» What you have to do: Leave every image behind and restate the data word for word.

» Given records:
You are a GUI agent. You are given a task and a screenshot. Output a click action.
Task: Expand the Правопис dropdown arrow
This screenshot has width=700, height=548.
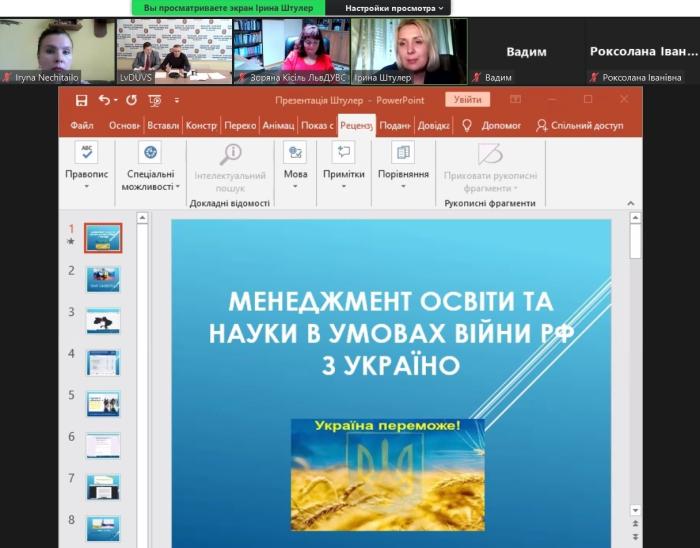pos(86,186)
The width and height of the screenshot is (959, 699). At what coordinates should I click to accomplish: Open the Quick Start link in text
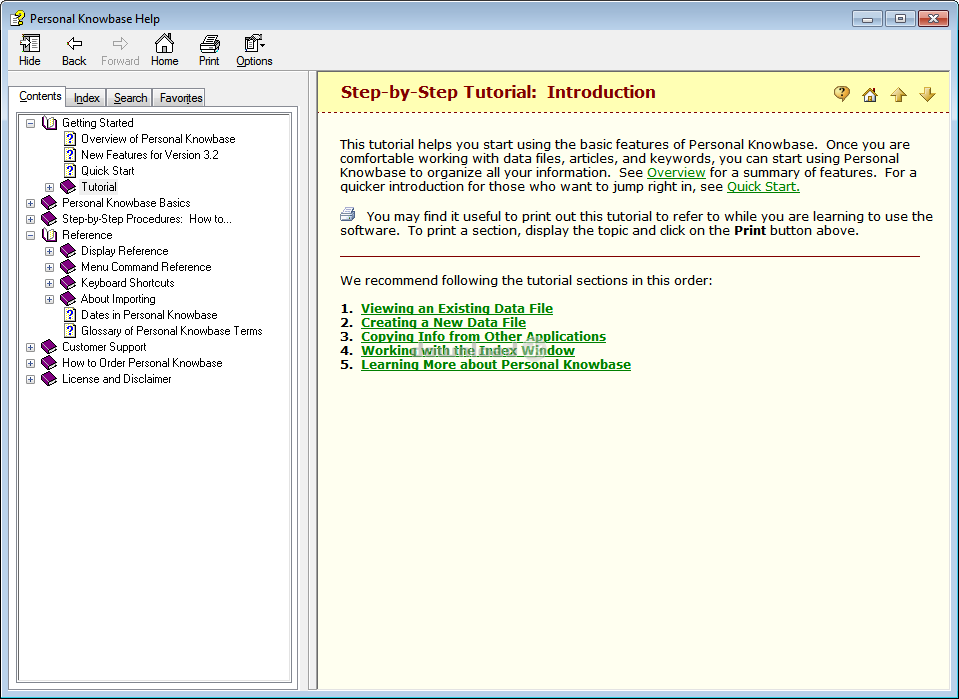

» Exercise result:
You are a GUI agent. You are given a task and a screenshot. Output a click action.
Task: Expand the Правопис dropdown arrow
This screenshot has width=700, height=548.
pos(86,186)
The width and height of the screenshot is (959, 699). At what coordinates should I click to accomplish: Open the Quick Start link in text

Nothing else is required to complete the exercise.